MongoFrogman · 26/04/2024 13:05

Article by Petronella Wyatt, thoughts?:

https://archive.ph/IBlas

OP posts:
FannyCann · 27/04/2024 10:37

@Brefugee GrinGrinGrin
I think my parents were older than your parents.
At least I got to drink the dregs of the port in the morning.

Dumbo12 · 27/04/2024 10:49

Does she not recognise that making adult choices have consequences for adult life? If she has been detained under the mental health act recently, then perhaps she also needs advice about not exposing her poor choices for the world to see, presumably for money.
It seems an odd thing to do, blame those who gave you choices, for you making poor choices.

Thelnebriati · 27/04/2024 11:00

Shagging married men then blaming other women because it didn't make you happy? I used to have a house mate like that.

MissLucyEyelesbarrow · 27/04/2024 11:12

FlakyPoet · 27/04/2024 09:52

I know, because I've seen it, that some people tend to just accept narratives like that without much reflection, and assume their own feelings will tend to stay the same.

That could end with a feeling of having missed out, a combination of a social narrative among her group of peers, and not being super-insightful herself.

This is very true. If all of the author’s friends were feminists at the time she was pregnant, I seriously doubt she would have had any support if she expressed thoughts of keeping the baby. With BJs pressure to terminate and the narrative from her friends “Oh, your life won’t be your own, you’ll lose your freedom, he won’t be a good father, you’ll be better keeping your life as it is”, and so on, that tiny voice within her saying “keep this baby, we could have a lovely life, the two of us”, would be totally squashed down.

When I say feminism has been the cause, I don’t necessarily mean directly either. Men used to have to think seriously about being a good provider and get married in order to even have sex. That sharpened their focus about being good marriage material. A bi-product of the sexual liberation of women, has meant that men can now have their cake and eat it. Sex has become entirely divorced from procreation. Also the destigmatisation of abortion, means men like BJ can feel it’s ’no biggie’ to expect a woman to terminate - they can continue to shag around, irresponsibly, with no consequences to them - only the women bearing the consequences. (Obviously we DO NOT want to go back to the horror of back street abortions - but this is a side-effect).

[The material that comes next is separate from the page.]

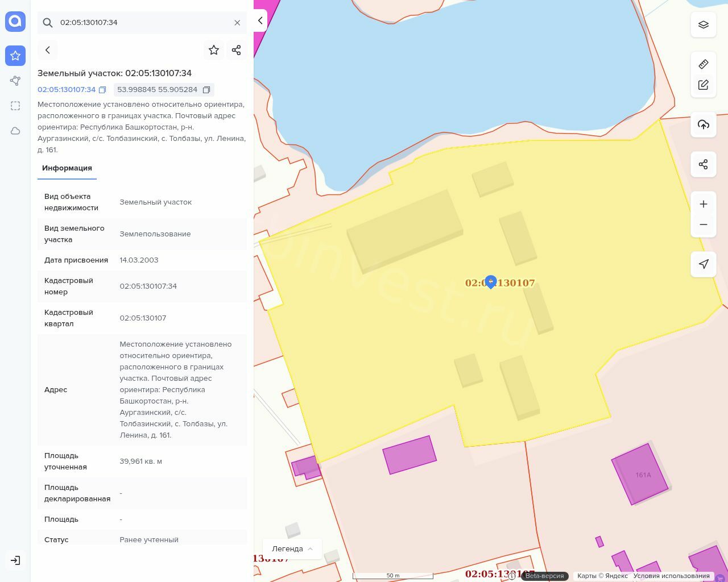
Task: Select the ruler measurement tool
Action: 704,64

This is regressive, misogynistic twaddle.

It wasn't feminism that pushed no-strings sex: it was the 60s cultural revolution. Second-wave feminism arose in part in reaction to that, to protect women from the consequences. Feminism supports women having choice, whether it's to have many sexual partners, or none.

It's utter crap to suggest that Petronella's friends wouldn't have supported her keeping the baby, if they were feminists. Who do you think fought for women not to be shamed for pregnancy out of wedlock? Who campaigned for the rights of single mothers? I imagine you are right that her mates told her Boris wouldn't be a good dad because that is objectively true, given his habit of abandoning one woman and his kids, as his eye is caught by the next, but fuck knows what that has to do with feminism.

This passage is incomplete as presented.